Anonymous Monk has asked for the wisdom of the Perl Monks concerning the following question:

I have a buffer of data which contains some strings I want to replace, but I want to put the replacing string before and after where the "bad" string was: Lets say the input data has the line
<entry>22<?Pub _hardspace?>AWG or larger</entry>
I want the output to be
<entry><xx>22 AWG</xx> or larger</entry>
(Yes, it is XML, and no , I am not using XML::Simple - I am fighting a different battle trying to install that!) So, I am using this relatively simple search and replace
perl -pi -e 's/(\S+)<\?Pub \_hardspace\?\>(\S+)/<xx\>$1 $2<\/xx\>/gs' +test
but it's coming out a little incorrect as
<xx><entry>22 AWG</xx> or larger</entry>
ie the <xx> is starting too early - I'm matching a word with the "S" so maybe that is matching '<entry>22' rather than just 22 ?? Any ideas ? The character immediately preceeding could be anything, not just '>' ...

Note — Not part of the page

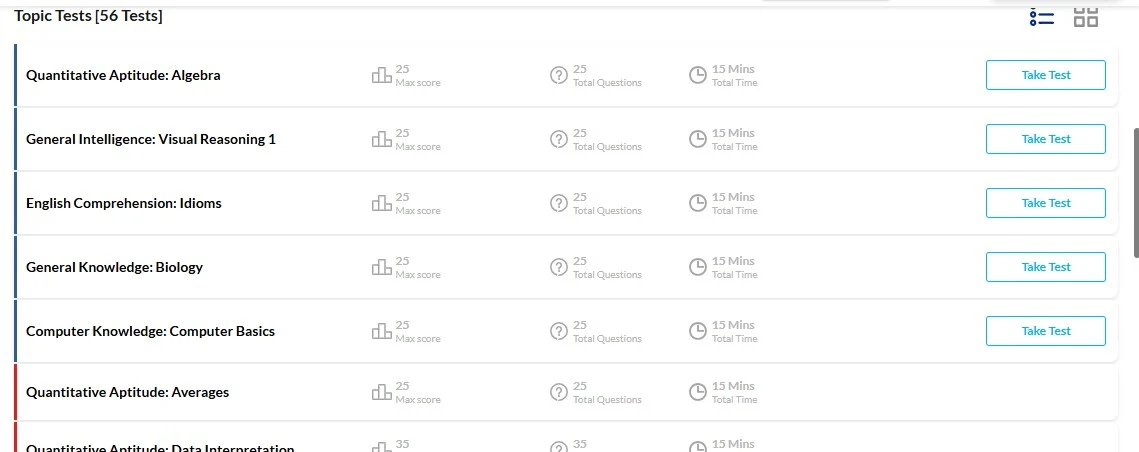This screenshot has height=452, width=1139.
Task: Start the English Comprehension Idioms test
Action: coord(1045,203)
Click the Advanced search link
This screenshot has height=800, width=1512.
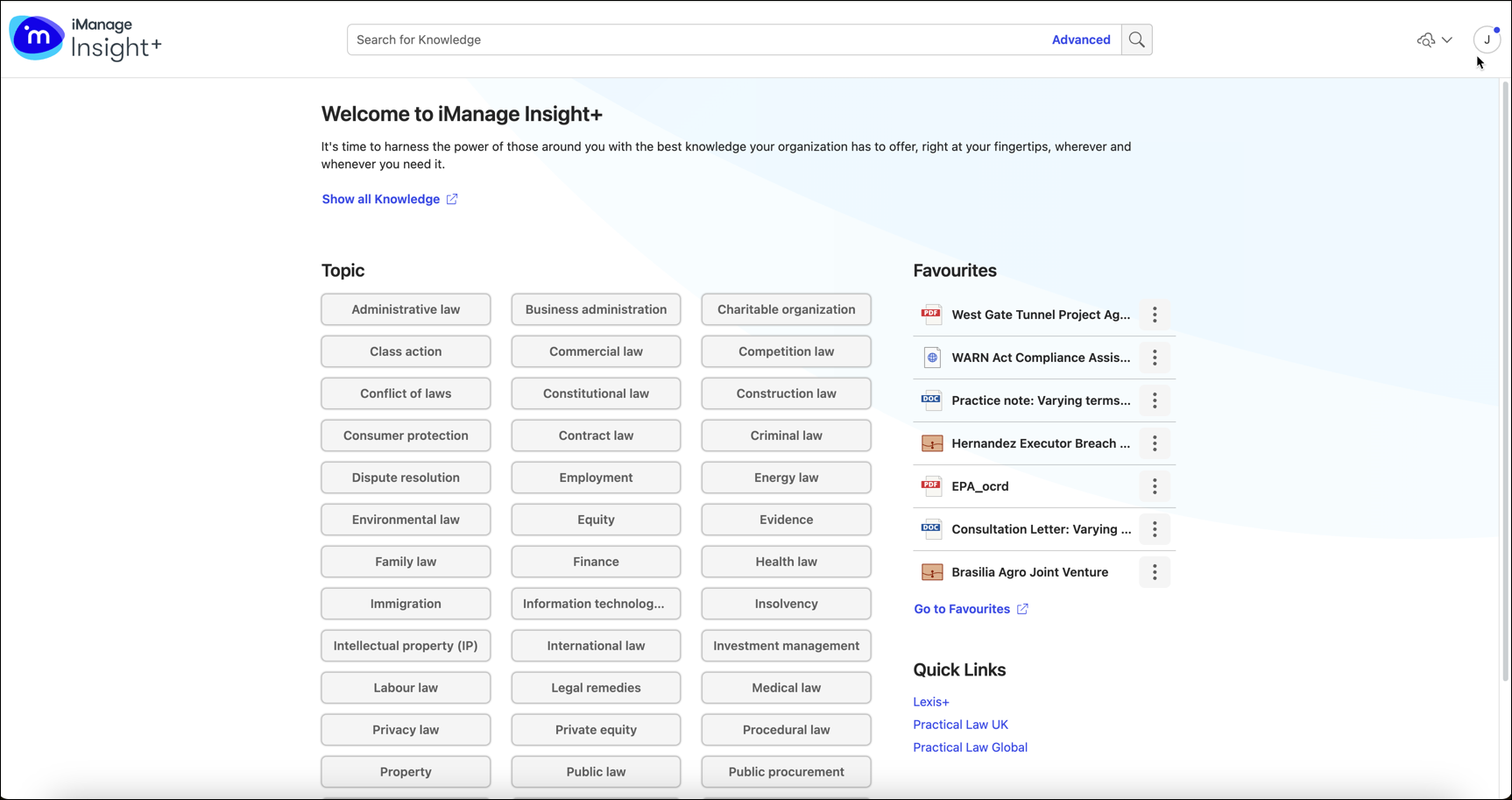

Replies are listed 'Best First'.
Re: reg expression needs a tweek
by jethro (Monsignor) on Mar 15, 2010 at 17:38 UTC
    The character immediately preceeding could be anything

    If that were true, how could anyone find out where the real string begins? Surely some characters are not allowed there, probably numbers and/or a-z

    If you have problems installing XML::Simple, maybe try XML:Twig or some other XML Parser

Re: reg expression needs a tweek
by JavaFan (Canon) on Mar 15, 2010 at 17:30 UTC
    You may be able to get away by replacing \S with [^\s>] (untested). But are you sure you want \S? It does mean that:
    <entry>2 2<?Pub _hardspace?>AWG or larger</entry>
    turns into
    <entry>2 <xx>2 AGM</xx> or larger</entry>
Re: reg expression needs a tweek
by Anonymous Monk on Mar 15, 2010 at 17:28 UTC
    If you can't write it yourself, use a proper XML parser :D
Re: reg expression needs a tweek
by Anonymous Monk on Mar 16, 2010 at 07:58 UTC
    You should have some logical thing like -- by which it should be separated... we cannot do it by magic. So decide which you want like -- a preceding angle bracket or space or something else.